Table 12 presents the general characteristics of each type of method in path planning. In this paper, we compared our proposed three-versions method with 8 different methods (sampling and nature categories-based). The proposed method has been evaluated in a simulation environment like other algorithms used to compare. In this simulation, the obtained results and analysis of them explain the proposed method outperformed other algorithms in defined considered parameters. As a result, a summary evaluation of our proposed hybrid method with other methods in both categories has also been made. The values and ranges of the parameters in this study have been used considering the parameters and their ranges as they appear in the literature [18, 23, 27, 29, 43, 56].

Table 12 Features of the focused path planning methods

The advantages and outperform of the method proposed in this study are discussed in the simulation and analysis section. However, this method did not take into account UAVs' own variables such as the battery, speed, altitude, and processing power. In addition, dynamic conditions such as wind and rain in real environments are not taken as a basis. However, the proposed method is also expected to be successful under these conditions, in line with its general architecture and hybrid mechanism. Since this method has a wide range, it can be used in real and various application areas, and new studies are planned in the future based on the parameters that are not considered in this study.

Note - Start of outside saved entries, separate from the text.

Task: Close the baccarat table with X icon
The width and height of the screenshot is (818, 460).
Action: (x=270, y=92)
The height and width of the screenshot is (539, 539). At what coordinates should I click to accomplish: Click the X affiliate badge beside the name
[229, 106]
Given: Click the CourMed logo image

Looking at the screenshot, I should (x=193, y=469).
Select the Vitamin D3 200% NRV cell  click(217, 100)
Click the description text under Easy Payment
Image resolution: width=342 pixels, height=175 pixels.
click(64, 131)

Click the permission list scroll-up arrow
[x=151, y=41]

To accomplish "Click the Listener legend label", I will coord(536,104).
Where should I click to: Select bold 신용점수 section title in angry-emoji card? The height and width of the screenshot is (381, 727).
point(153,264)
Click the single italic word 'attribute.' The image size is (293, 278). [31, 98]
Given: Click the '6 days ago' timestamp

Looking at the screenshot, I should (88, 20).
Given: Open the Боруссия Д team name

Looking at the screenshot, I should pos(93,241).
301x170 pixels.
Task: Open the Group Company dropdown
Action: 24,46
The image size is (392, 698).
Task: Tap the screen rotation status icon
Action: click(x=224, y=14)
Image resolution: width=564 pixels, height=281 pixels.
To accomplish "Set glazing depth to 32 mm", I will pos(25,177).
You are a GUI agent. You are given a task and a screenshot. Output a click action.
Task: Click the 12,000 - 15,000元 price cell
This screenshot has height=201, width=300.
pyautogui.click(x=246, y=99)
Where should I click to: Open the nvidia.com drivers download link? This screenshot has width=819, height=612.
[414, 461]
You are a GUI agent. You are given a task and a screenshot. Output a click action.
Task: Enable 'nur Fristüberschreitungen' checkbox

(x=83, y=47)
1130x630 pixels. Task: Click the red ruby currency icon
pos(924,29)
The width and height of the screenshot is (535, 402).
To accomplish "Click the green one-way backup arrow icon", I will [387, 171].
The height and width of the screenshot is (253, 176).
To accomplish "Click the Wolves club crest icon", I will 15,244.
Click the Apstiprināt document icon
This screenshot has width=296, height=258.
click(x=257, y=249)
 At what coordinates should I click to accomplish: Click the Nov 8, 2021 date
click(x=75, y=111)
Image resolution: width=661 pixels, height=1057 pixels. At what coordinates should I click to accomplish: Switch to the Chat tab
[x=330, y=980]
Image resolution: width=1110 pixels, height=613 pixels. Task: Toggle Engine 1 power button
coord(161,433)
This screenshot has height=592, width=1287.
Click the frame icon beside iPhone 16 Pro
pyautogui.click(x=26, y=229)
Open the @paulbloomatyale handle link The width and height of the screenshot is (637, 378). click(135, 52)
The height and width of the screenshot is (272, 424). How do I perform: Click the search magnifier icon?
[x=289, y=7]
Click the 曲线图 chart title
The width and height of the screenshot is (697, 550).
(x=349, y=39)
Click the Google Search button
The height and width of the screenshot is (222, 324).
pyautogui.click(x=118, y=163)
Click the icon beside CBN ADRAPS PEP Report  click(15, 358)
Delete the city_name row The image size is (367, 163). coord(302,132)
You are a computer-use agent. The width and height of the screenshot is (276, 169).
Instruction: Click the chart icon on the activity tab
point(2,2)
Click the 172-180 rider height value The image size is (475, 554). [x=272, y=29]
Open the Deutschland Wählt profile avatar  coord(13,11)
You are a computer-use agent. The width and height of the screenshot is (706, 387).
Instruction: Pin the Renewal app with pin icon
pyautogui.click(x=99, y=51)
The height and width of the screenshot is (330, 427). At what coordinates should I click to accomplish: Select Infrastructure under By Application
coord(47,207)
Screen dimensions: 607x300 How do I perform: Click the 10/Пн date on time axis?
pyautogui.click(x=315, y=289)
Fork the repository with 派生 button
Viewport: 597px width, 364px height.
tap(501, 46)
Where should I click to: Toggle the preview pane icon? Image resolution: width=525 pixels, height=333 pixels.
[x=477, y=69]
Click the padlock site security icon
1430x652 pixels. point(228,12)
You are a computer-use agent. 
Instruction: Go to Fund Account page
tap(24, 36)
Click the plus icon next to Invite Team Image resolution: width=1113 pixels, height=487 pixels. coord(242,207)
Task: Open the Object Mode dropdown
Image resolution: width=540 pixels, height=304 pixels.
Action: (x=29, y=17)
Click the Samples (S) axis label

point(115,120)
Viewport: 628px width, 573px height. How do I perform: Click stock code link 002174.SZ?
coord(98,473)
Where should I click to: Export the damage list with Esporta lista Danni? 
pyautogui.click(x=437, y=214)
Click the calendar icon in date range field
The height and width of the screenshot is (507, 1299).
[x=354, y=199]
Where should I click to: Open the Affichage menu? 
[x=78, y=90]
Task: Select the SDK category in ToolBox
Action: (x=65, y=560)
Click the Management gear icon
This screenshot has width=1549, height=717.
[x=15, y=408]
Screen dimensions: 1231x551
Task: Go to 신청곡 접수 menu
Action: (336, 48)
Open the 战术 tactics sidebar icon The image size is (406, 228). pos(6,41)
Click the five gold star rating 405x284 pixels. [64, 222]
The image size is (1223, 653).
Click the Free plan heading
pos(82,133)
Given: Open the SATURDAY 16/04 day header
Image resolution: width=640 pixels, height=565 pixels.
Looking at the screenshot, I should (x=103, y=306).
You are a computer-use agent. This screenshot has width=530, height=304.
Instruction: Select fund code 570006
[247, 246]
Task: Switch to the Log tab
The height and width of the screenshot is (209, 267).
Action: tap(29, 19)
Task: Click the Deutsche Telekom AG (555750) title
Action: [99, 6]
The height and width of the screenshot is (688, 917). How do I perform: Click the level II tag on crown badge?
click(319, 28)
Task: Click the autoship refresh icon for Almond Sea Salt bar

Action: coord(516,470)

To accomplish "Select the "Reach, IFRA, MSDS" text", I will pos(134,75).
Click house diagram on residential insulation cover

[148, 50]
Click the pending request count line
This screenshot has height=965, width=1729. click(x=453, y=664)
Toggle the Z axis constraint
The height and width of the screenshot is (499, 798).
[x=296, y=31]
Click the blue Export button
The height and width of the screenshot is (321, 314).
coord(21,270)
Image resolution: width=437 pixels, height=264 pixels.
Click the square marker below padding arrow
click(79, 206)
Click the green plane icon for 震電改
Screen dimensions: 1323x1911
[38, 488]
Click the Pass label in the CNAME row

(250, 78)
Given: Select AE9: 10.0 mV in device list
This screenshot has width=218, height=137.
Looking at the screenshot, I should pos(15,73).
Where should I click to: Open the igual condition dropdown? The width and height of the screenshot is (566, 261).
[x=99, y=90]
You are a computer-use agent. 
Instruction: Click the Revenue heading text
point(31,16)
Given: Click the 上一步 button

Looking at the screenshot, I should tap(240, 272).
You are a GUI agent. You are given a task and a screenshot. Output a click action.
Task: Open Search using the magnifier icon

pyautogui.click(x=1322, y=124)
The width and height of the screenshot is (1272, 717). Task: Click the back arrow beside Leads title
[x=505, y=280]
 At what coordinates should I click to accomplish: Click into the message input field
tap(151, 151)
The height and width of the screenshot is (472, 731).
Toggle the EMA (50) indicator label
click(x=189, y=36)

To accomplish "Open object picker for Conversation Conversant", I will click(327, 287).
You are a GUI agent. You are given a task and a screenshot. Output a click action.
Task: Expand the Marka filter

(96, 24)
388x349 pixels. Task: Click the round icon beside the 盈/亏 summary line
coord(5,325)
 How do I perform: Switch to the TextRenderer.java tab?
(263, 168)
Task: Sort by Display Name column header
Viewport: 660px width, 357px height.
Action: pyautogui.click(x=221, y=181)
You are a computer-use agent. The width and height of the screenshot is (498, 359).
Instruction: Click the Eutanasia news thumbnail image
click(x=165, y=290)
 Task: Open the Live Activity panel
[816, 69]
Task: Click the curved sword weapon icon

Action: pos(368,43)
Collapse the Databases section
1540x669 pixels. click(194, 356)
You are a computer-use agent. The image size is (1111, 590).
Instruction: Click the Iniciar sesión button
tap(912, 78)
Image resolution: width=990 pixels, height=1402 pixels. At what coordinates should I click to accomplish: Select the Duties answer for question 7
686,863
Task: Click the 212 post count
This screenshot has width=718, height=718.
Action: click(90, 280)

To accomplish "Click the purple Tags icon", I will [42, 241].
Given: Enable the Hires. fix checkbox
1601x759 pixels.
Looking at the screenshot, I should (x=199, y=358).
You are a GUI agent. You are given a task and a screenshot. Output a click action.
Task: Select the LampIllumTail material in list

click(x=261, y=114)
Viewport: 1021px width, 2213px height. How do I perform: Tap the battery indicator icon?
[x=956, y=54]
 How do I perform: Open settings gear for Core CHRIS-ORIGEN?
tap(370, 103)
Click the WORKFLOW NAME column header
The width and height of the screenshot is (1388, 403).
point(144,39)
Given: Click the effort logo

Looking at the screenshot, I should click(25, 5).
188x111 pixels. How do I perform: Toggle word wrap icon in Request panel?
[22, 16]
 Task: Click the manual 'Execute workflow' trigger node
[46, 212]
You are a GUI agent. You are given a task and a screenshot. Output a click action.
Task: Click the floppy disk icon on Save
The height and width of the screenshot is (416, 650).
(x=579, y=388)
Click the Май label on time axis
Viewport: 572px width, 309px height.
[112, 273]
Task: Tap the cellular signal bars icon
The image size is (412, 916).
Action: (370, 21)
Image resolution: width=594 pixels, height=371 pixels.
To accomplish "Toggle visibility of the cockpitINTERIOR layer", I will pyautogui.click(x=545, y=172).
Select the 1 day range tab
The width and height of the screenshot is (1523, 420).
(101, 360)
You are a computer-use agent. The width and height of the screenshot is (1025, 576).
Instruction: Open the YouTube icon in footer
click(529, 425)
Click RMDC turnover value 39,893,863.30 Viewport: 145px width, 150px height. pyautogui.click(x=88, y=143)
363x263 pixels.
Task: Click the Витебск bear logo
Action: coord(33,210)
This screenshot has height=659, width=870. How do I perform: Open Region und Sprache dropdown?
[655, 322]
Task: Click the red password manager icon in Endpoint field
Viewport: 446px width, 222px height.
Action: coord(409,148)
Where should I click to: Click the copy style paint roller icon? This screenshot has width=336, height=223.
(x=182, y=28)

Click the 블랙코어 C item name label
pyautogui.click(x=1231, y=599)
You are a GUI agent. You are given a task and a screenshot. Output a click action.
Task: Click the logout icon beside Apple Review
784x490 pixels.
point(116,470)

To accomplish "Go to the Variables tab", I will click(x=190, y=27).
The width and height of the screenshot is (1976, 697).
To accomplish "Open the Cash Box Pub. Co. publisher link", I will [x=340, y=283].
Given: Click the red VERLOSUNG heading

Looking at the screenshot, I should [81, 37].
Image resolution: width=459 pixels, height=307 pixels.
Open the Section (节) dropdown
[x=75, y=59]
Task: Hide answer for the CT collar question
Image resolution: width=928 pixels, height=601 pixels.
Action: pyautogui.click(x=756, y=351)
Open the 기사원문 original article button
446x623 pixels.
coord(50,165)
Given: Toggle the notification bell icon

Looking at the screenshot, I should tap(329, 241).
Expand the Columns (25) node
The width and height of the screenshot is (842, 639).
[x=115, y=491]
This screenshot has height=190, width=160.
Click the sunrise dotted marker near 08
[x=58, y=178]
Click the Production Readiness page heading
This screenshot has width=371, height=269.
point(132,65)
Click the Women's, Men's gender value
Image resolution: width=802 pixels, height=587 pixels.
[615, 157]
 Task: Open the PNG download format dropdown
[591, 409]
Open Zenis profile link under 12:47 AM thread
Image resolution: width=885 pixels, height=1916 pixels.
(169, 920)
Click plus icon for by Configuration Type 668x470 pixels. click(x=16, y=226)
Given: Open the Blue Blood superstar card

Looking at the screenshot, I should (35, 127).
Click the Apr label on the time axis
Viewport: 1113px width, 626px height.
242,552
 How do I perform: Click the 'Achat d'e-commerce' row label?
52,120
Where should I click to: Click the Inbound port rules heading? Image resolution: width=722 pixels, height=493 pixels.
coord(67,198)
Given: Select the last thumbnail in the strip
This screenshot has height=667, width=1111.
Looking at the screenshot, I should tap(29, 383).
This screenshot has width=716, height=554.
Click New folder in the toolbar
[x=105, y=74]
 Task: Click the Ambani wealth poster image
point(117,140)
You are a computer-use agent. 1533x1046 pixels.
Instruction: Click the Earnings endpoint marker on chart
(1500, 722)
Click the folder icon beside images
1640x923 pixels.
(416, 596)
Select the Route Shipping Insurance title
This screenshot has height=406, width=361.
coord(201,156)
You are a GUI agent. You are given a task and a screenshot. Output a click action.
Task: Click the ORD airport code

5 Conclusions and future scope

This study presented a new hybrid method with three versions to solve 3D path planning problem in autonomous UAVs. In this paper, an improvement on RRT algorithm, namely Adapted-RRT, is presented and it is applied with three different well-known metaheuristic algorithms; GWO, I-GWO, and Ex-GWO. These methods are named as Adapted-RRTGWO, Adapted-RRTI-GWO, and Adapted-RRTEx-GWO. They were suggested to find the optimal paths between initial and final stations of each UAV without any collision as well as with minimum time and space complexities. Adapted-RRT avoids possible obstacles without making random movements. In the Adapted-RRT were deployed two important operations (length of each movement and direction of each movement) to select next stations and finally generate path. For this, three metaheuristic algorithms are used to perform these two operations in the most appropriate way. Based on results, it was concluded that the Adapted-RRTEX-GWO can perform more successfully in larger and crowded environments with more obstacles, populations and iterations. On the other hand, Adapted-RRTI-GWO method may give good results in small-medium sized environments. In addition, it may be more successful than other GWO algorithms in fewer populations and iterations. The GWO-based method is generally between these two methods and behaves in a balanced way. In this study, four different maps with various obstacles have been used, furthermore, three UAVs with different start and destination states have been considered. The proposed methods have been analysed in terms of optimal path costs, execution time, and convergence rate by varying the population sizes as well as the iteration numbers. The results obtained show that the Adapted-RRTEx-GWO method outperforms the others 10, out of the total of 11 algorithms. In future work, 3D path planning method proposed will be realized using machine learning methods such as reinforcement learning or game theory-based algorithms. Another possible direction of further study can be path planning for Autonomous Underwater Vehicle (AUV), connected vehicles with VANET and FANET structures.